=== Record excerpts ===

* * *

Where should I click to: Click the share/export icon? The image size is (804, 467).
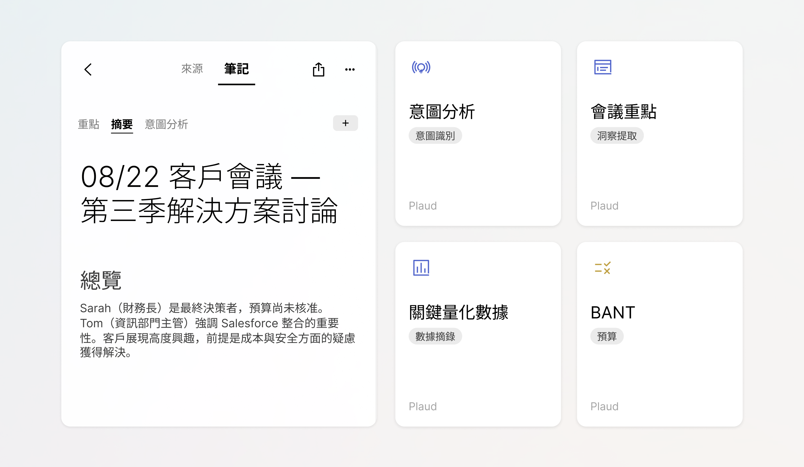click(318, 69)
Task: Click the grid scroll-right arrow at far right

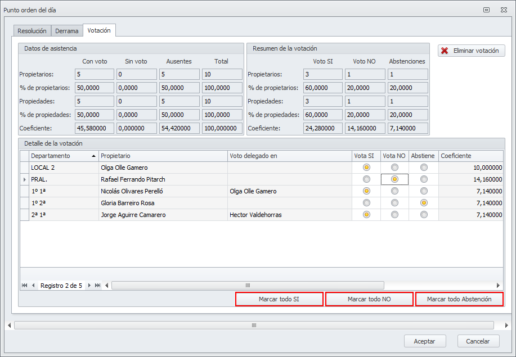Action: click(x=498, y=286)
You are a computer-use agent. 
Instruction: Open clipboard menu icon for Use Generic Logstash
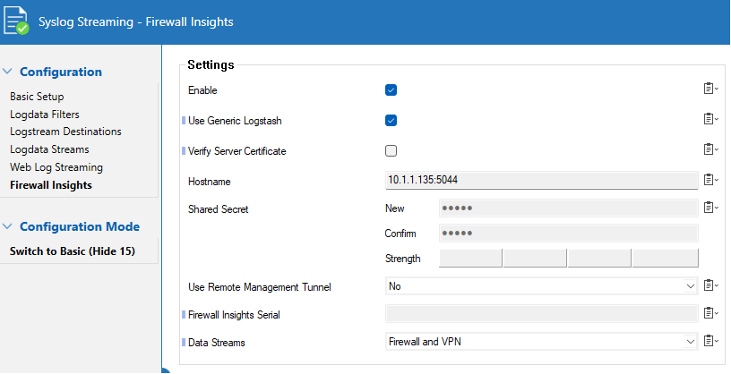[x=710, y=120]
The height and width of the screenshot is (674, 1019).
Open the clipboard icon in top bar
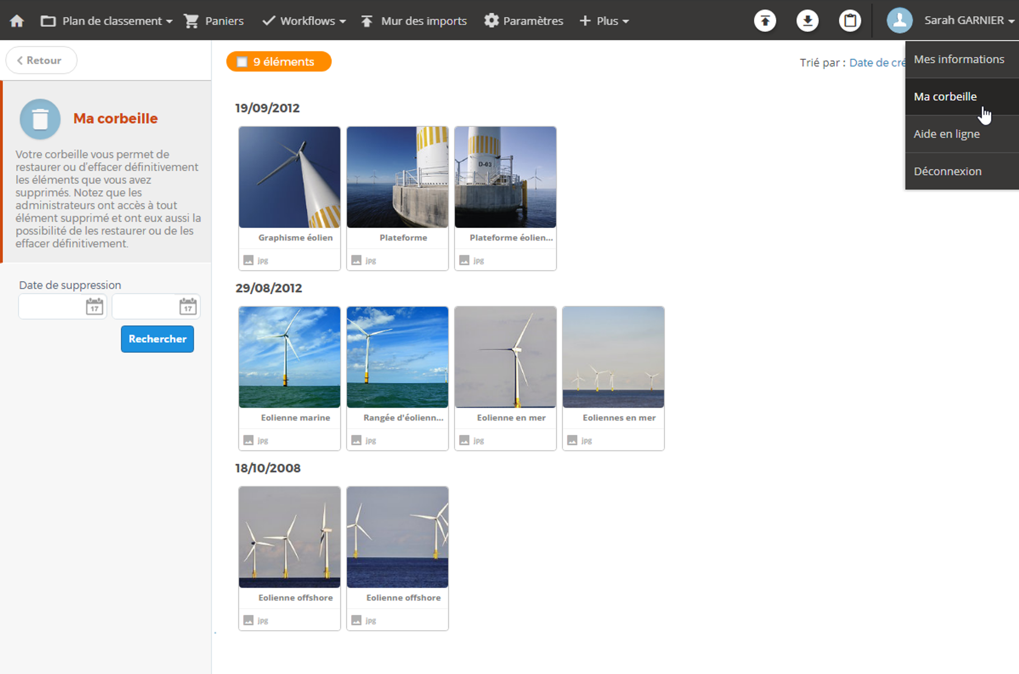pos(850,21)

* * *

=== What to do ===
Rewrite all of the data above, substituting "paste" for every occurrence of "clipboard" and keeping everything else the same. Omit the pictures from your answer.

=== Right answer ===
Where should I click to: Click the share/export icon? The image size is (804, 467).
click(318, 69)
Task: Click the grid scroll-right arrow at far right

Action: click(x=498, y=286)
You are a computer-use agent. 
Instruction: Open paste menu icon for Use Generic Logstash
[x=710, y=120]
The height and width of the screenshot is (674, 1019).
Open the paste icon in top bar
pos(850,21)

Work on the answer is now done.